A standardized treatment for small rectal carcinoid remains to be established. Small rectal carcinoid tumors without muscularis propria invasion can be treated using local excision since they rarely metastasize [3–6]. Following local excision, patients may need to undergo further treatment according to margin status, the size of the primary tumor, the depth of invasion, the presence of angiolymphatic invasion, and the mitotic rate. Achieving complete excision has a major bearing on the type of post-excision treatment. However, carcinoid tumors arise from the deep portion of the epithelial glands and then penetrate the muscularis mucosa into the submucosal layer where they form a nodular lesion. Those characteristics have made it difficult to achieve a tumor-free resection margin using conventional polypectomy and have led to the development of new endoscopic resection methods, including endoscopic mucosal resection with cap (EMR-C) and endoscopic submucosal dissection (ESD) [7–12].

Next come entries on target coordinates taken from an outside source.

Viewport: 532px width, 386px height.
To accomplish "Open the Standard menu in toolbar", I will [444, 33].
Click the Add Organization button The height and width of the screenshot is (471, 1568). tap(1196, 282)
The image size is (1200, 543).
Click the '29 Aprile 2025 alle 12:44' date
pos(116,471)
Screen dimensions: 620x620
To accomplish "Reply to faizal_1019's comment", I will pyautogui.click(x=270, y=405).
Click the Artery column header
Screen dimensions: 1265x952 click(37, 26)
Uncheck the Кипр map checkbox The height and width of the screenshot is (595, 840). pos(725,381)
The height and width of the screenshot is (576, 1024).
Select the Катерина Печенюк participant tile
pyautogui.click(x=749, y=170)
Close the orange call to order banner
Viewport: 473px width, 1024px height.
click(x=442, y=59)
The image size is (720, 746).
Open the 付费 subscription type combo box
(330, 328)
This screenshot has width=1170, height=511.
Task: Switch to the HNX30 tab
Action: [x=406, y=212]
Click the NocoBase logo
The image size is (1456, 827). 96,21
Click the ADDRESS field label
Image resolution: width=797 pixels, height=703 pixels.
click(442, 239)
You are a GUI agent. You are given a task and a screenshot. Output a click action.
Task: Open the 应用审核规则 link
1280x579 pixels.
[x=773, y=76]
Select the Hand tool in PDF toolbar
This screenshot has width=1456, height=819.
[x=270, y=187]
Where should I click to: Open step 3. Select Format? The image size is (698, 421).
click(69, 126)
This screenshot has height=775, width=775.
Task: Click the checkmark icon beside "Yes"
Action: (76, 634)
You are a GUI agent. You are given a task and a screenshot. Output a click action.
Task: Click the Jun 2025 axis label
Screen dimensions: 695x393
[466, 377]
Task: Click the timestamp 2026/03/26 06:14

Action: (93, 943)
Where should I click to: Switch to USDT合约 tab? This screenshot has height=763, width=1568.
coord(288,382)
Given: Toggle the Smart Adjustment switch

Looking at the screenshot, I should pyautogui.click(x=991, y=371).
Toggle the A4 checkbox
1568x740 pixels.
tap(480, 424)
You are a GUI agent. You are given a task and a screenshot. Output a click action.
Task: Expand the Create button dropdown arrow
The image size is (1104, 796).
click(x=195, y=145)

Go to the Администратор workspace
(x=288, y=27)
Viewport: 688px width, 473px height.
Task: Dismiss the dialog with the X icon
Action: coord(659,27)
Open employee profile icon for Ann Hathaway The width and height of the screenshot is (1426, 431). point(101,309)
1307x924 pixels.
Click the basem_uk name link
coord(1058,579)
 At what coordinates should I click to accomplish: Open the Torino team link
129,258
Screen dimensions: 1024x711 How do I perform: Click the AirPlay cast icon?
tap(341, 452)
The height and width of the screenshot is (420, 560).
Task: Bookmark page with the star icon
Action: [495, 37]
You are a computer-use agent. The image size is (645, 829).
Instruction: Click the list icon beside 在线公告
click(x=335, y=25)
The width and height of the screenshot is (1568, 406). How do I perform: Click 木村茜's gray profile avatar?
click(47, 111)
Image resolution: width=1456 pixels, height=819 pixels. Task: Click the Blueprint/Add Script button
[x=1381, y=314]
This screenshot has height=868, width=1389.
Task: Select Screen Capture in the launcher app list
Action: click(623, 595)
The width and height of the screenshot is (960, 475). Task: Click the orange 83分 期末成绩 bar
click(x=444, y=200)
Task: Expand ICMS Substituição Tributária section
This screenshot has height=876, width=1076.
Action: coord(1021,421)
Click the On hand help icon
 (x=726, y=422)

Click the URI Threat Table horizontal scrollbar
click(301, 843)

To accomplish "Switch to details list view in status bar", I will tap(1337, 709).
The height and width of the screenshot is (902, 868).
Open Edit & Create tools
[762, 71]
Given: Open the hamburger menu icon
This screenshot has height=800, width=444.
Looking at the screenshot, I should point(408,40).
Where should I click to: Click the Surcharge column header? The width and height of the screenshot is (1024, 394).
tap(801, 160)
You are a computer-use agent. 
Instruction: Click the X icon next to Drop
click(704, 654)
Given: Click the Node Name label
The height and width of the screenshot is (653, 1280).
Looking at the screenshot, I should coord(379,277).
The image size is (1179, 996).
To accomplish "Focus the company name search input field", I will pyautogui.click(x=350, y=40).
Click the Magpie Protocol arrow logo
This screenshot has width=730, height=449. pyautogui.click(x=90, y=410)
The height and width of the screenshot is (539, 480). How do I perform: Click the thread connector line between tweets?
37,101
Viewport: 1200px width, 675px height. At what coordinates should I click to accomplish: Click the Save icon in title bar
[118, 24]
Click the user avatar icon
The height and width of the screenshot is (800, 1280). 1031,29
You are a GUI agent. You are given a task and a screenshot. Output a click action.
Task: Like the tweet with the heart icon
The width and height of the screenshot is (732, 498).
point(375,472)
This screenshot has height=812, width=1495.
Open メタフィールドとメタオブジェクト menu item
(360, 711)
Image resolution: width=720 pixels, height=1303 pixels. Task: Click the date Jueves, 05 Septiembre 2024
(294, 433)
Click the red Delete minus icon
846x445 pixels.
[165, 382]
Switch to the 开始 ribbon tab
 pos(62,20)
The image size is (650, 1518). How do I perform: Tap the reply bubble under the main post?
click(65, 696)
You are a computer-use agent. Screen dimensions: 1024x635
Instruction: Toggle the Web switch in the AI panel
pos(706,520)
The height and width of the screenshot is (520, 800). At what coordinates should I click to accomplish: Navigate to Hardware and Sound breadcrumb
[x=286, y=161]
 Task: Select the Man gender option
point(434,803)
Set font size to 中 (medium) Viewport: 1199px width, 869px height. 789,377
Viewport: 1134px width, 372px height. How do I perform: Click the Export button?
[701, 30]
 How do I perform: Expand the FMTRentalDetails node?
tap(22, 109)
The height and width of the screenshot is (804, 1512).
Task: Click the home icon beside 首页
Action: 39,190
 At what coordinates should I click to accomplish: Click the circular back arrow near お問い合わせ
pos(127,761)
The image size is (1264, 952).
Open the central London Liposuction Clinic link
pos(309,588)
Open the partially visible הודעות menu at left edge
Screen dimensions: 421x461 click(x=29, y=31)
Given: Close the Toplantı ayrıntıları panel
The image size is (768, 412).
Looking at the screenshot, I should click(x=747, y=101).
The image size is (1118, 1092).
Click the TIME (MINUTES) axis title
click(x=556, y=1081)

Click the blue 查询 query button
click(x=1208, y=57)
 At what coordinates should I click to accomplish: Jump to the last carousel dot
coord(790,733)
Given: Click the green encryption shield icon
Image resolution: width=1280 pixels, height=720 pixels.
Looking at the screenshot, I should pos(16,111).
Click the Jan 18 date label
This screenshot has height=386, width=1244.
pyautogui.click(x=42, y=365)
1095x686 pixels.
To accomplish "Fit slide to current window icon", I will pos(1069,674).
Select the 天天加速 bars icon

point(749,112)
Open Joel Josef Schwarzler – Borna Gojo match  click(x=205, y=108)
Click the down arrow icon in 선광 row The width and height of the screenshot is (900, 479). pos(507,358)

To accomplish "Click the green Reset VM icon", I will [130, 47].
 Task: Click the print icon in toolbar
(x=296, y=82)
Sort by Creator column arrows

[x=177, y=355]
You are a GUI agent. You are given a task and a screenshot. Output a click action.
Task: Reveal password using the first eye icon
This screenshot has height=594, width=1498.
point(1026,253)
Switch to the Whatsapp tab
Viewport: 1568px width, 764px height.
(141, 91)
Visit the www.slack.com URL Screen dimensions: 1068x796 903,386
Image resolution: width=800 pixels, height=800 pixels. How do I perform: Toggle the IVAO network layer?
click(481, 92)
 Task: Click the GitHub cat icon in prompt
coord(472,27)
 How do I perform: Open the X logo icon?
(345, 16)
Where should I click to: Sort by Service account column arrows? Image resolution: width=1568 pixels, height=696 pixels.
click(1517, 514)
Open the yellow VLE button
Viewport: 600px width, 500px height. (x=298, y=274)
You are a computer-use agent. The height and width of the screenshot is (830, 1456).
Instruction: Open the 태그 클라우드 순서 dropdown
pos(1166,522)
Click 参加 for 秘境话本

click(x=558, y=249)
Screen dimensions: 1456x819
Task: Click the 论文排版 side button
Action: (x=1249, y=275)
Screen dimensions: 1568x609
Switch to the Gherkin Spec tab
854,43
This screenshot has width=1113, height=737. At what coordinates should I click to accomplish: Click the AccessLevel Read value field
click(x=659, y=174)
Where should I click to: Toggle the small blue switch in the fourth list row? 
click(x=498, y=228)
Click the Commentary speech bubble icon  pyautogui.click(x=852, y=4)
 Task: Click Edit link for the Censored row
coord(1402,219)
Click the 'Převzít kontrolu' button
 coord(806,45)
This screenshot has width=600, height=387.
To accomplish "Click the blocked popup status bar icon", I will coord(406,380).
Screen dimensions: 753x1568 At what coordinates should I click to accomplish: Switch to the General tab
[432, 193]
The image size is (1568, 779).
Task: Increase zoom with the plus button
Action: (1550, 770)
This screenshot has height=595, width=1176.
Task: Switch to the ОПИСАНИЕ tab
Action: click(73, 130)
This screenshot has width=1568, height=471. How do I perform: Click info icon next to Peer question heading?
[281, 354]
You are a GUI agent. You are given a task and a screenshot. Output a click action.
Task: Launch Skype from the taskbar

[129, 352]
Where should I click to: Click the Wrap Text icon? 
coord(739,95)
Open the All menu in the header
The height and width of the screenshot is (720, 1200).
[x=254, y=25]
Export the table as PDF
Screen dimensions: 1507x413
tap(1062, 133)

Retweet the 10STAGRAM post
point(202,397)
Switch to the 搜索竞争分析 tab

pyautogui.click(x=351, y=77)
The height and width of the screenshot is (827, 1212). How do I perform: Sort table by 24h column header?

The present study analyzed the treatment and outcomes of rectal carcinoid tumor patients who underwent local excision in our hospital. The study identified factors that were associated with a pathologically compete resection (P-CR).
Patients and methods
Patients
From January 2001 to December 2010, a total of 299 patients with colorectal carcinoid tumors were treated at the National Cancer Center in South Korea. We reviewed patient medical records and analyzed the endoscopic findings, procedures, and pathology reports. The study was approved by our institutional review board (NCCNCS-11-530). The study excluded patients with metastatic disease (n = 10), who underwent radical surgery for primary therapy (n = 33) and concurrent chemoradiotherapy for synchronous anal cancer (n = 1), who were diagnosed pathologically in other hospitals (n = 91), and who had colon carcinoid tumors located more than 15 cm above the anal verge (n = 3). Following exclusions, there were 161 patients who had 166 rectal carcinoid tumors which were diagnosed as well-differentiated neuroendocrine tumors (Grade I) according to the WHO classification.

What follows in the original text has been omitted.